Document section.
■ ■ ■

Post # 1
Ok, here’s the deal. I am really excited about planning my wedding. The thing is, I have NEVER been all that into “girly stuff”. Im not a tom boy by any means (used to be in middle school), its just, I never had a sister and my mom never really helped me learn all the girly stuff growing up (because I WAS a tomboy). So I think I have everything figured out until I talk to my BFF, and I find out all this stuff about makeup and hair and clothes that I never knew. Like, the other day she was talking about BB cream, and I was like, what the heck is that? I wear makeup, but only eyeliner, mascara, the basics, because I can not for the life of me even figure out how to apply eye shadow properly. Same thing goes with curling my hair. Ive tried MANY times and it looks terrible.
Anyway, the point is, I am going wedding dress shopping in a few months, and I am really excited, but nervous. I couldnt name you one dress designer, or typical dress fabric, or most styles (I know mermaid gowns and A-line and stuff like that). I am always seeing on here Bees talking about stores having sample sales or whatever they are called, and I have realized I dont know the first thing about shopping for dresses. Like, can I just WALK into a store, or do I have to make an appointment? I dont even know how the sizes go for dresses… I am taking my mom and Maid/Matron of Honor with me the first time, mostly because I literally know NOTHING about dress shopping.
If you could offer me any advice about the first time I shop for dresses, what would it be? Any tips on trying on knowing what type of dress would be flattering on me? I feel like its not going to be THAT fun of an experience for me….I wish it would. Basically, I want you to teach me how to be a GIRL. haha
Post # 3
I was in the exact same boat you were, not really a tomboy but not girly at all and knew nothing about dress shopping. You need to find a couple of different dress shops in your town and then I would research them and find reviews. Then make an appointment. You don’t really need to know any specific info at the actual appointment but if there are certain types of dresses you want to try on you might write down a list of the kinds you like so you can tell the lady you work with.
Google pictures of wedding dresses and write down which ones you like. Pinterest is awesome and can give you so many ideas! Take a strapless bra with you when you go shopping, if you try on a strapless dress you will want to know what it will look like without your bra straps. If you really want to be on top of the game you could wear your hair how you think you’ll wear it at the wedding so you can get a better idea of what it will really look like with a dress.
Do your best to relax and take it in, no one says you need to be all giddy and crazy. I didn’t cry or get emotional when I found my dress. I was happy I found it and I loved it but I was ready to get lunch and go home.
Post # 4
To be honest as long as you are prepared to try on lots of different dresses it might be better in some ways that you don’t have an ‘idea’ of what you want just now – look at how many posts you see on here where brides say that the dress they chose was totally different from what they thought they wanted. Going in ‘blind’ will mean you can trust your initial gut reaction more.
When I went in all I said was ‘I like lace’ and ‘I won’t spend over x amount of money’ and the lady took it from there (though they did try to be sneaky about pushing up the budget…).

■ ■ ■

Request A.
List every makeup product named in the first post of the wedding dress forum thread.
Request B.
Write out, word for word, the passage of the wedding dress forum thread from "If you could" to "you work with.".

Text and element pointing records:
■ ■ ■

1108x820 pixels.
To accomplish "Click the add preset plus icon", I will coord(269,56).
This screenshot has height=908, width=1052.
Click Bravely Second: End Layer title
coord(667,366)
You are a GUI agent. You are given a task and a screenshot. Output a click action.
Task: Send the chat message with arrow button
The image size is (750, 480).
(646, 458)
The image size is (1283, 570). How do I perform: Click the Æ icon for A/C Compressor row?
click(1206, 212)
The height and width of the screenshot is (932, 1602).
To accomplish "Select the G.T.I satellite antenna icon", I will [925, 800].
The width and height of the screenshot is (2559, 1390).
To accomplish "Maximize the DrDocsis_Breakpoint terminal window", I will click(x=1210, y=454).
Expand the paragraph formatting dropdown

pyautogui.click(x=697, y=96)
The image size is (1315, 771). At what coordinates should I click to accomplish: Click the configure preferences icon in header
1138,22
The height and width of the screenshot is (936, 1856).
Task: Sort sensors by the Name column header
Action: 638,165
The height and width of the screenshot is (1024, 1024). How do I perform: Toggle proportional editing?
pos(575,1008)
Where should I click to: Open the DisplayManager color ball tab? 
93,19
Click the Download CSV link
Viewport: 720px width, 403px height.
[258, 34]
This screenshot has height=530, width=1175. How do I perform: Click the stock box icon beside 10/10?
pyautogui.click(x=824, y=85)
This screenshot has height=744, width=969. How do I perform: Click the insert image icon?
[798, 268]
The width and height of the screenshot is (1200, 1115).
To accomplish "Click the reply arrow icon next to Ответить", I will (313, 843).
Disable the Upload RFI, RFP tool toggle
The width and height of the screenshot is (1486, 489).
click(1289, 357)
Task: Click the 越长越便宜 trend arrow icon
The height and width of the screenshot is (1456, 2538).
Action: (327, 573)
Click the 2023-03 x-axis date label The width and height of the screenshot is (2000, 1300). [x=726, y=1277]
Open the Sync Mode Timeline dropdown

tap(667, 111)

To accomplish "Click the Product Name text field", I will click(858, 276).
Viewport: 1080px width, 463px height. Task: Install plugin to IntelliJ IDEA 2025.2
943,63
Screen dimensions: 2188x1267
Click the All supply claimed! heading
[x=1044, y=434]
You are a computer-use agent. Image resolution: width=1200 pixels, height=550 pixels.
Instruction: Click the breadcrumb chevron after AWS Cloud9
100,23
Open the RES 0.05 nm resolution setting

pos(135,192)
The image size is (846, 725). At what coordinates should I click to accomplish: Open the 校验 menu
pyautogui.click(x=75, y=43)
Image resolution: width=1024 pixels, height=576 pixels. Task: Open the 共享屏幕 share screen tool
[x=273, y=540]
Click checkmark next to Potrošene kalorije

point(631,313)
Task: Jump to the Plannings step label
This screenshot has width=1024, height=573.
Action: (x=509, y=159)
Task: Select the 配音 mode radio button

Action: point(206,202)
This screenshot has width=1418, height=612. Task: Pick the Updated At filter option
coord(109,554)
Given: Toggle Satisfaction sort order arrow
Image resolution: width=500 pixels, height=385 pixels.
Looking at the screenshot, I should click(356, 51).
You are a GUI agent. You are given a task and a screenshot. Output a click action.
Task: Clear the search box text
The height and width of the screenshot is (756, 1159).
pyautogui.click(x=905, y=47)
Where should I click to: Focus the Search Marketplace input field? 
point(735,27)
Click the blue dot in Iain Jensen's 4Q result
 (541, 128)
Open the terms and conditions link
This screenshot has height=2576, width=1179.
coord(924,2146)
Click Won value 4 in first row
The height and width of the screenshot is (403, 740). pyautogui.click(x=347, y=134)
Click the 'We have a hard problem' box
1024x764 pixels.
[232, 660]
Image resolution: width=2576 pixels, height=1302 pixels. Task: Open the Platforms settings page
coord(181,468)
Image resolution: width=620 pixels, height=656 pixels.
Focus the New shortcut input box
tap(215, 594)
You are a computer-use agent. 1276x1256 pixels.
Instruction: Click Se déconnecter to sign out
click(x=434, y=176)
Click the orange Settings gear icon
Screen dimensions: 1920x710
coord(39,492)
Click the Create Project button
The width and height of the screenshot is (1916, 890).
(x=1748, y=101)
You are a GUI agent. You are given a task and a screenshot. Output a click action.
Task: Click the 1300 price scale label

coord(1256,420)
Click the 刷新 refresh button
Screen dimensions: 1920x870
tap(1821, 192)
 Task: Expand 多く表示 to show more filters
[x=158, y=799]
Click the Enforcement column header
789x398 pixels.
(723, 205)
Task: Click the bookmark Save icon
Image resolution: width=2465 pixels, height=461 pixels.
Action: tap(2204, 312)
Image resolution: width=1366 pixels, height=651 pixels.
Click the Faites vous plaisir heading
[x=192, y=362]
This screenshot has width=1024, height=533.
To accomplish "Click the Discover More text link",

■ ■ ■

Complete response A.
BB cream, eyeliner, mascara, eye shadow

Complete response B.
If you could offer me any advice about the first time I shop for dresses, what would it be? Any tips on trying on knowing what type of dress would be flattering on me? I feel like its not going to be THAT fun of an experience for me….I wish it would. Basically, I want you to teach me how to be a GIRL. haha
Post # 3
I was in the exact same boat you were, not really a tomboy but not girly at all and knew nothing about dress shopping. You need to find a couple of different dress shops in your town and then I would research them and find reviews. Then make an appointment. You don’t really need to know any specific info at the actual appointment but if there are certain types of dresses you want to try on you might write down a list of the kinds you like so you can tell the lady you work with.